Spaces:
Sleeping
News Scraper — Multi-Language CLI
Overview
A command-line tool for scraping news from ABP Live in English and Hindi simultaneously. Each language has its own LanguageConfig and Scraper subclass. Adding a new language requires only a config entry and a scraper class — no changes to the CLI, file management, or upload logic.

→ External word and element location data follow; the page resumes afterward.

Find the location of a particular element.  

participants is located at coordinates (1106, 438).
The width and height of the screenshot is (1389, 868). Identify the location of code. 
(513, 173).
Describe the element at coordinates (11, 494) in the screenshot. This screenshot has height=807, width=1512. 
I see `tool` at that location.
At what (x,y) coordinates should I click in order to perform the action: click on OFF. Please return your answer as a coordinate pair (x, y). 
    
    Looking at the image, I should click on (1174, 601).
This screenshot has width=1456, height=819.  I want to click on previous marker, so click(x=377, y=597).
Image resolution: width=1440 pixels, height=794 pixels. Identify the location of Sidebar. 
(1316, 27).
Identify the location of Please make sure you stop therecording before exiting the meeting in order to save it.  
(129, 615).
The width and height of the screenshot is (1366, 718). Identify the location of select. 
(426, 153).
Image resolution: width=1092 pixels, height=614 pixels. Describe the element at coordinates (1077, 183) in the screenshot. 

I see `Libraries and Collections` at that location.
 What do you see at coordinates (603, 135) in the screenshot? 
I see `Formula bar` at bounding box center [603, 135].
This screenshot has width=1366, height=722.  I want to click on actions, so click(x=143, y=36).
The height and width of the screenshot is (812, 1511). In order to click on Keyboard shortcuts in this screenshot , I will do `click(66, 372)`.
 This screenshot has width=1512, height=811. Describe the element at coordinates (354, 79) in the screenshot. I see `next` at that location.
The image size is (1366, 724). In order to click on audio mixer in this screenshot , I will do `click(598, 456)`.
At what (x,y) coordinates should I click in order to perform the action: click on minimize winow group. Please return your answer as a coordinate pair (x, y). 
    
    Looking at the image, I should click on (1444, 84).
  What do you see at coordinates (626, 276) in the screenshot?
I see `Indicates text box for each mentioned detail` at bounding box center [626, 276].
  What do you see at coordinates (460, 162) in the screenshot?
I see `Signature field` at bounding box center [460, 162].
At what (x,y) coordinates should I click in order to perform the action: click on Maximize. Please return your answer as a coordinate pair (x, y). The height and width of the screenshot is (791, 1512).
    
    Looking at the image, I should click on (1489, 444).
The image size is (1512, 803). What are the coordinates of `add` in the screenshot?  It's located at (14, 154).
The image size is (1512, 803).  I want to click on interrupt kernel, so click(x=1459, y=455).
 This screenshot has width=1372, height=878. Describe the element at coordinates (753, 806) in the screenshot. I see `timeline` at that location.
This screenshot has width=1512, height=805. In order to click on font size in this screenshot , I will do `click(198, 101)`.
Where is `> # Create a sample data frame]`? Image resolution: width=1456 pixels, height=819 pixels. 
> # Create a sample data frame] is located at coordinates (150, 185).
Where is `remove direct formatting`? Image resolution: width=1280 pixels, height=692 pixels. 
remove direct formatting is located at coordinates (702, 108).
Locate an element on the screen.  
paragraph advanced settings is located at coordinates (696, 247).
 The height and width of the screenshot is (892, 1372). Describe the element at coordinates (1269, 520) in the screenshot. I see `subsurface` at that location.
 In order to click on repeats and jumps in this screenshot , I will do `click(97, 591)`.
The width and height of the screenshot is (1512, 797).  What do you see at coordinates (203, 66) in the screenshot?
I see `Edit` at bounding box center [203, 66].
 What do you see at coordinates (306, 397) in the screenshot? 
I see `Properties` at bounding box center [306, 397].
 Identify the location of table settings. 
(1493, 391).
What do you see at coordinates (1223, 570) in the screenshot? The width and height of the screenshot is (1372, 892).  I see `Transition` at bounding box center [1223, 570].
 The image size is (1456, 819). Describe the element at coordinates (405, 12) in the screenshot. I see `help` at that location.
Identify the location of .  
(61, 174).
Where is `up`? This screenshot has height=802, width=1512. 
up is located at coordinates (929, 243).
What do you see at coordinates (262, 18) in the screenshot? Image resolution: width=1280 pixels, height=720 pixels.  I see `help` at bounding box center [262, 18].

| Flag | Source | Language |
|---|---|---|
--english |
news.abplive.com |
English |
--hindi |
www.abplive.com |
Hindi |
Setup & Installation
Python 3.10 is required.
py -3.10 -m venv venv
.\venv\Scripts\activate # Windows
source venv/bin/activate # Linux / macOS
# Install uv, then install deps for your language
pip install uv
uv pip install -r requirements-ci-english.txt # for English
uv pip install -r requirements-ci-hindi.txt # for Hindi
Usage
A language flag (--english or --hindi) is always required.
List Available Categories
python backend/web-scraping/news-scrape.py --english --list
python backend/web-scraping/news-scrape.py --hindi --list
Scrape a Category
python backend/web-scraping/news-scrape.py --english --category sports
python backend/web-scraping/news-scrape.py --english --category technology
python backend/web-scraping/news-scrape.py --hindi --category politics
python backend/web-scraping/news-scrape.py --hindi --category latest
Search
python backend/web-scraping/news-scrape.py --english --search "climate change"
python backend/web-scraping/news-scrape.py --english --search "stock market"
python backend/web-scraping/news-scrape.py --english --search "pune" --pages 3
python backend/web-scraping/news-scrape.py --hindi --search "पुणे"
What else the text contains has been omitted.